I TEMPORALI DI CALORE, cosa sono e come si formano

Stiamo entrando nella stagione dei temporali convettivi, detti anche di calore o pomeridiani. Infatti questi fenomeni sono caratteristici della stagione primaverile ed estiva.
Un temporale convettivo si innesca grazie alla sola risalita locale per convezione di una masse d’aria calda e non è associato a fronti perturbati.
Si genera prevalentemente di giorno, soprattutto sui rilievi o nelle zone interne del territorio poiché, l’intenso soleggiamento e i venti deboli riscaldano il terreno. Di conseguenza da esso risalgono come delle vere e proprie bolle d’aria calda e umida fino alle quote superiori.S e la massa d’aria salendo continua a risultare più calda dell’aria circostante, risultando quindi anche leggermente instabile, comincerà la condensazione del vapore acqueo in nubi cumuliformi.

I rilievi agevolano la loro formazione perché l’aria che tende a salire non corre il rischio di trovarsi bloccata nella sua ascesa da altra aria calda presente nei vari strati di inversione. Una termica che risale da una certa quota più o meno elevata nell’atmosfera, subisce meno l’influenza di questi strati caldi trovando meno difficoltà a condensare in un cumulonembo.

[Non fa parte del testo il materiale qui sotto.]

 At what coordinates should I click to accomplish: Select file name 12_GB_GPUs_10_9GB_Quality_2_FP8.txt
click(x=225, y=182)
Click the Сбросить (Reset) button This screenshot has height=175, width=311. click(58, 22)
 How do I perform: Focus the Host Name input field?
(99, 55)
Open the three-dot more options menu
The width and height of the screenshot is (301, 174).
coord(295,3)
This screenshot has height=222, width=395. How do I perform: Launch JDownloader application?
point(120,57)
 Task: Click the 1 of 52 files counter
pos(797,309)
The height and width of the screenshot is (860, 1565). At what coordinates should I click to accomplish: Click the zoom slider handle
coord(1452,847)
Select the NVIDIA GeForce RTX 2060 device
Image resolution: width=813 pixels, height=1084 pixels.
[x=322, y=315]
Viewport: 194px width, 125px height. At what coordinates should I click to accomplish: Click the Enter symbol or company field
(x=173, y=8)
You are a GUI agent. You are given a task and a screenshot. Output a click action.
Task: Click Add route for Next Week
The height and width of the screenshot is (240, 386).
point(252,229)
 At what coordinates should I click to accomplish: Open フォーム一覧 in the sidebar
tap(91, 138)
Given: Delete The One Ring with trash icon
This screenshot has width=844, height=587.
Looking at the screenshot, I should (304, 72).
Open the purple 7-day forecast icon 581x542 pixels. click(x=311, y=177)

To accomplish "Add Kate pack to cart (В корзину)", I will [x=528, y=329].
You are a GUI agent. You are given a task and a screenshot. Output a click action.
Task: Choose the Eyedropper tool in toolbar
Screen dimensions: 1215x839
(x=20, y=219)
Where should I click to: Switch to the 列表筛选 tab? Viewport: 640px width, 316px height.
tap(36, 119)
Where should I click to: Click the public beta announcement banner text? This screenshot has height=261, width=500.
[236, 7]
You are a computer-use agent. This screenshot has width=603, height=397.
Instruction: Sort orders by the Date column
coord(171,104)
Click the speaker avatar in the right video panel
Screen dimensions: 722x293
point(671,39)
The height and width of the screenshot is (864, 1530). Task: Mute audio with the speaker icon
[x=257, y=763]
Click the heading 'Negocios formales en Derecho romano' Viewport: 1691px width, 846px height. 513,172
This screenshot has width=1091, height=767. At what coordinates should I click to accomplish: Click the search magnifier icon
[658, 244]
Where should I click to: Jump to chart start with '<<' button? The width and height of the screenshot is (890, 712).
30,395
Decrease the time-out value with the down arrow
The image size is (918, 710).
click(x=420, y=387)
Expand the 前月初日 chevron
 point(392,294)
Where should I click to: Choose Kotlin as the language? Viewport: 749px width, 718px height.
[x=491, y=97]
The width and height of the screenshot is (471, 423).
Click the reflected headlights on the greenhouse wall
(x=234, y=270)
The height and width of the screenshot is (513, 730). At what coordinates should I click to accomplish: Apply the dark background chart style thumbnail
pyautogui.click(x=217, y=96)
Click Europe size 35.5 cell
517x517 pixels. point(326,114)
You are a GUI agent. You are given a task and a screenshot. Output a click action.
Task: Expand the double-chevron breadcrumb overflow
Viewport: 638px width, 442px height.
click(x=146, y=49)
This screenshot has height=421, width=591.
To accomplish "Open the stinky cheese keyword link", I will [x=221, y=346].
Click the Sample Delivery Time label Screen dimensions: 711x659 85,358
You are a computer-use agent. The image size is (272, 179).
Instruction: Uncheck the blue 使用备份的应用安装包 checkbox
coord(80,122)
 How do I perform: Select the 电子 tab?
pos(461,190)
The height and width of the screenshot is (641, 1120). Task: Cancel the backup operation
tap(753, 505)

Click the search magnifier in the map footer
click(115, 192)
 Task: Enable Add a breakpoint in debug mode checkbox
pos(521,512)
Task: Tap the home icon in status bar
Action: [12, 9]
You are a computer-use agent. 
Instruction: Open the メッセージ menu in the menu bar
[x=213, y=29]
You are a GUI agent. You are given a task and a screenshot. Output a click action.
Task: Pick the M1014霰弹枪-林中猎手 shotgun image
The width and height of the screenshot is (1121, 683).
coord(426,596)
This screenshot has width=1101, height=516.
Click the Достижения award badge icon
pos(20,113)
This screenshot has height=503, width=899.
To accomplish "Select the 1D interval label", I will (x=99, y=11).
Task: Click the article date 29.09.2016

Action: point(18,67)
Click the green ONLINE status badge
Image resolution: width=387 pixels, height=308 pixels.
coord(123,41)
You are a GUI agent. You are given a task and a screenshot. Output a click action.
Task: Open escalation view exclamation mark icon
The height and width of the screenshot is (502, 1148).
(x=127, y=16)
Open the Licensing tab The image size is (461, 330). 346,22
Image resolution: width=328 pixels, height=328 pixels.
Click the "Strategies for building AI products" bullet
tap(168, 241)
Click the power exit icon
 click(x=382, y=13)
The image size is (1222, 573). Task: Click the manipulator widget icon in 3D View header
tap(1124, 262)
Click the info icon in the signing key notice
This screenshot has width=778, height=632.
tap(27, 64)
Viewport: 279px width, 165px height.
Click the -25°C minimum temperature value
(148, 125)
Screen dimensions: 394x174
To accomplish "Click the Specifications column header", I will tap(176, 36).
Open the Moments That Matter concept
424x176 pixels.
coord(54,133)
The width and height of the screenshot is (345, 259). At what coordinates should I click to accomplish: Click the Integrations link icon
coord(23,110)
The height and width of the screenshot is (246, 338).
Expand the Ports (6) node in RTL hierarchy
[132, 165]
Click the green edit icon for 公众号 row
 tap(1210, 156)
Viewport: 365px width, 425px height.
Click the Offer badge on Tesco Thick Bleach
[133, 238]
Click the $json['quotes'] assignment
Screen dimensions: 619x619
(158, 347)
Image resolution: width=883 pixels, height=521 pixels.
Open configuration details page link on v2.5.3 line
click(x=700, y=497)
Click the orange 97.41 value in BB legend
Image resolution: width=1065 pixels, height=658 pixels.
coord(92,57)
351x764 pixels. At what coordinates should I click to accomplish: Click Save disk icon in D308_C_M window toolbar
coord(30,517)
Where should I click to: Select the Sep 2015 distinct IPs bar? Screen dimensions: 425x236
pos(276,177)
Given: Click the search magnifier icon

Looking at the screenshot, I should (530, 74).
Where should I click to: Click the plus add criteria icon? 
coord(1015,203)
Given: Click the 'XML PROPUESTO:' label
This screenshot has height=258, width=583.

Una volta maturata a cumulonembo dalla parte superiore della nube iniziano a formarsi dei filamenti fibrosi che vengono definiti “falsi cirri”. Qualche volta, in presenza di Cumulonembi molto intensi, i “falsi cirri” possono formare un velo di cirrostrati attorno l’incudine del Cumulonembo. Proprio in questo momento ha inizio il temporale.
I temporali di calore sono gli unici tipi di fenomeni temporaleschi che non hanno bisogno di una spiccata instabilità, ma anzi si originano con regimi anticiclonici, anche se più deboli, grazie ad infiltrazioni di aria più instabile alle alte quote.
Un particolare di rilievo è che le temperature alla quota di 850 hPa e 500 hPa (1500 metri e 5500 metri circa) non risultano mai troppo elevate mentre negli strati prossimi al suolo si avranno temperature elevate e afa.